A former aide to a member of parliament for the far-right Alternative für Deutschland party has been sentenced to almost five years in prison for spying on behalf of China.
Jian Guo was convicted on Tuesday of acting as an agent for the Chinese intelligence service while working for Maximilian Krah, a former member of the European parliament who now sits for the AfD in Germany’s Bundestag.
The case has stirred concern about the extent to which Europe is being targeted by Chinese spymasters.
Guo, a German national, was found to have gathered information including confidential documents when he worked in Krah’s office in the European parliament between 2019 and 2024, and passed them on to Chinese authorities. He had denied the charges.
The court in Dresden heard he had collected personal information about top AfD figures, including its leaders, Alice Weidel and Tino Chrupalla, as well as keeping watch on Chinese dissidents in Europe.

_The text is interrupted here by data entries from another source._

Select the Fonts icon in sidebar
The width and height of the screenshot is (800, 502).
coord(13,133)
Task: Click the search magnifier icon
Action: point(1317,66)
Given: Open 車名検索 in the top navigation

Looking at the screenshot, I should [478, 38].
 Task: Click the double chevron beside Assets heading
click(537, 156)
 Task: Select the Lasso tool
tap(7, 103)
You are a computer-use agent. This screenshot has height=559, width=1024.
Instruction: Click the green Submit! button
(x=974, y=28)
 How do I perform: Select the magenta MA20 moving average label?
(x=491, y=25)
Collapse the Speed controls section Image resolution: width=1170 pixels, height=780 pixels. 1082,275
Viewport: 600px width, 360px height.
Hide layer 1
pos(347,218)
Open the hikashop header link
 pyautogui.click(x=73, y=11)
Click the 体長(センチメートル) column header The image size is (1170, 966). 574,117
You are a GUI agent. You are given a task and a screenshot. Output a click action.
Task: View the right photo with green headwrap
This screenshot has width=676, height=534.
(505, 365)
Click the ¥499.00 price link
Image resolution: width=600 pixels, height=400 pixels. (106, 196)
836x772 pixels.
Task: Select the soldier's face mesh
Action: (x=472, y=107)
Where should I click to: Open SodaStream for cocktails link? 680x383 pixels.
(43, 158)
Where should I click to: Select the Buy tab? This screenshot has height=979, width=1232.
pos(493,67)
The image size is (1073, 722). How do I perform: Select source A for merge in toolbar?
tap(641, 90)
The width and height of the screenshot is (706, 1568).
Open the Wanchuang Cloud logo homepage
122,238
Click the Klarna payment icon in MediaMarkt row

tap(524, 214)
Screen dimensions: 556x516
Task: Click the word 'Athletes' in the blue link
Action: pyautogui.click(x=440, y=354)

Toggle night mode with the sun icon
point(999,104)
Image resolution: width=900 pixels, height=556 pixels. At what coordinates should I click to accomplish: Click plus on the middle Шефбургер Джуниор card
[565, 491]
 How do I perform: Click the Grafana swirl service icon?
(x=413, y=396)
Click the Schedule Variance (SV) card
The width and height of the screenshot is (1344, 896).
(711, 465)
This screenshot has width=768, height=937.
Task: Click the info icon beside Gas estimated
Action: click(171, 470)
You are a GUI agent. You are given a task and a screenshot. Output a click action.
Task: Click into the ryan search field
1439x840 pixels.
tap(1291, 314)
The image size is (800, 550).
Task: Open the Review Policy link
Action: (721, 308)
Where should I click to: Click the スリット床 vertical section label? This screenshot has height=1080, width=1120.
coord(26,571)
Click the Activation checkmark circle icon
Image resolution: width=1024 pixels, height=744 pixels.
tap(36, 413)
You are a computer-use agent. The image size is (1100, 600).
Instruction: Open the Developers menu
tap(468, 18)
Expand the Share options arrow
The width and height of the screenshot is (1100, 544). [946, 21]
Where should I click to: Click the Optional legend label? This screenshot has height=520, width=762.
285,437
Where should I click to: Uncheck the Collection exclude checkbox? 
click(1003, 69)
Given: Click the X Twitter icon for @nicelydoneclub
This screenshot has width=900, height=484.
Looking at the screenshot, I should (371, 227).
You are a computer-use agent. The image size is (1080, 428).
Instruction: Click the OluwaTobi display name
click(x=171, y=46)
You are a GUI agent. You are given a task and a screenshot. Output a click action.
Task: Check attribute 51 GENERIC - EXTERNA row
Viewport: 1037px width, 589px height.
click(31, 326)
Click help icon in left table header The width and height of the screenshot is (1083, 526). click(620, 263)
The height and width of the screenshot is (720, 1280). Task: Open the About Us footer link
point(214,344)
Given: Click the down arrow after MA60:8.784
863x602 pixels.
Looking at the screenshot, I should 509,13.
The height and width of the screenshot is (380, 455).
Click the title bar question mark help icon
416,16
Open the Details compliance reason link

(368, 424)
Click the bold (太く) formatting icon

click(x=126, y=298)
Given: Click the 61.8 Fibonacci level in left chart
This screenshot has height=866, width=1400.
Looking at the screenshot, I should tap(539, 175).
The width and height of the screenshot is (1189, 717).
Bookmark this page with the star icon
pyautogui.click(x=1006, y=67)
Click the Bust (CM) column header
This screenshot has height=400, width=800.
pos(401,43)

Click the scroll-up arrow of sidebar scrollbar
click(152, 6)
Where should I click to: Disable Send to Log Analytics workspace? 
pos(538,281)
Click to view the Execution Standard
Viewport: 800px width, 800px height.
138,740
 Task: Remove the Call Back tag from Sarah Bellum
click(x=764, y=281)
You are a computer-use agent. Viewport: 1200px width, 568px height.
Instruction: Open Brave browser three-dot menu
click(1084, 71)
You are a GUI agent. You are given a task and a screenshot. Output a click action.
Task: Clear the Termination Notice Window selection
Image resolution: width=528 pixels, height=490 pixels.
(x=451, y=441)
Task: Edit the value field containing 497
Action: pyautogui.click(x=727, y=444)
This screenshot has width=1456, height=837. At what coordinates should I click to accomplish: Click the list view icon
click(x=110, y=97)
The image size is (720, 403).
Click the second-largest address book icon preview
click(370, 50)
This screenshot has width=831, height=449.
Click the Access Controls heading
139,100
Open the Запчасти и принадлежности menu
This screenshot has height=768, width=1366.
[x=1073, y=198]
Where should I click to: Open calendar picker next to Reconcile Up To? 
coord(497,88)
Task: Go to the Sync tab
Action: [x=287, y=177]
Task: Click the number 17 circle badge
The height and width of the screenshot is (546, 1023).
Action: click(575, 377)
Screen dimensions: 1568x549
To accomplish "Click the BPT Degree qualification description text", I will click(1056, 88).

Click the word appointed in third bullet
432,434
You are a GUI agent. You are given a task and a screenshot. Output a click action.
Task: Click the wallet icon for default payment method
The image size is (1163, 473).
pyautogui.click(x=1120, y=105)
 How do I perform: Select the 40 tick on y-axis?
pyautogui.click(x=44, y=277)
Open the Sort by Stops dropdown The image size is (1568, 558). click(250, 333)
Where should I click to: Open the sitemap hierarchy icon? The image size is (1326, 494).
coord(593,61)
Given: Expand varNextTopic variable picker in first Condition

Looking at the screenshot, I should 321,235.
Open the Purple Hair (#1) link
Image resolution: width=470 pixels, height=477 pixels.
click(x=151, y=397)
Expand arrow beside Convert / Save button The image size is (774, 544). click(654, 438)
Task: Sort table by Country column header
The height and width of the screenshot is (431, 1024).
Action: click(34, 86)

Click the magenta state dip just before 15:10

Sentencing Guo to four years and nine months in prison, the presiding judge, Hans Schlüter-Staats, told him: “There is no question that you were an employee of a Chinese intelligence service.”
A female Chinese accomplice, identified only as Yaqi X in line with German privacy laws, received a suspended sentence of one year and nine months.
She admitted to having given Guo information about flights, cargo and passengers from the Leipzig/Halle airport where she worked. In particular, the information had focused on the transport of military vehicles, troops and military drones, the court heard.
Krah, 47, told the court he had employed Guo on the basis of his language skills and experience of running an import-export firm. Following Guo’s arrest, he said, he had “taken the necessary steps and significantly increased the security in my office”.
The MP said he was not surprised by the prison sentence and had welcomed the trial, which had helped him to gain more clarity about people he said “of whom I have become a victim”.
Separately, Dresden’s public prosecutor’s office is investigating Krah on suspicion of bribery and money laundering in connection with payments he is alleged to have received from China when he was an MEP.
Earlier this month, the Bundestag lifted his immunity, allowing investigators to search his offices in the Bundestag, in Brussels and Dresden, and at his home. Krah has denied wrongdoing and called the investigation an “attempt at political intimidation”.
Krah was excluded from the AfD’s European parliament delegation in 2024 due to the accusations against Guo, as well as comments he himself had made to the Italian newspaper La Repubblica that the SS, the Nazis’ main paramilitary force, were “not all criminals”.
However, Krah was effectively rehabilitated seven months ago when he took a seat as an MP in the Bundestag after the AfD achieved its highest result yet in a national election.
Beijing has previously denied accusations of espionage in Europe. Its foreign ministry last year said reports in Europe about Chinese spying were all “hyping up with an aim to smear and suppress China”.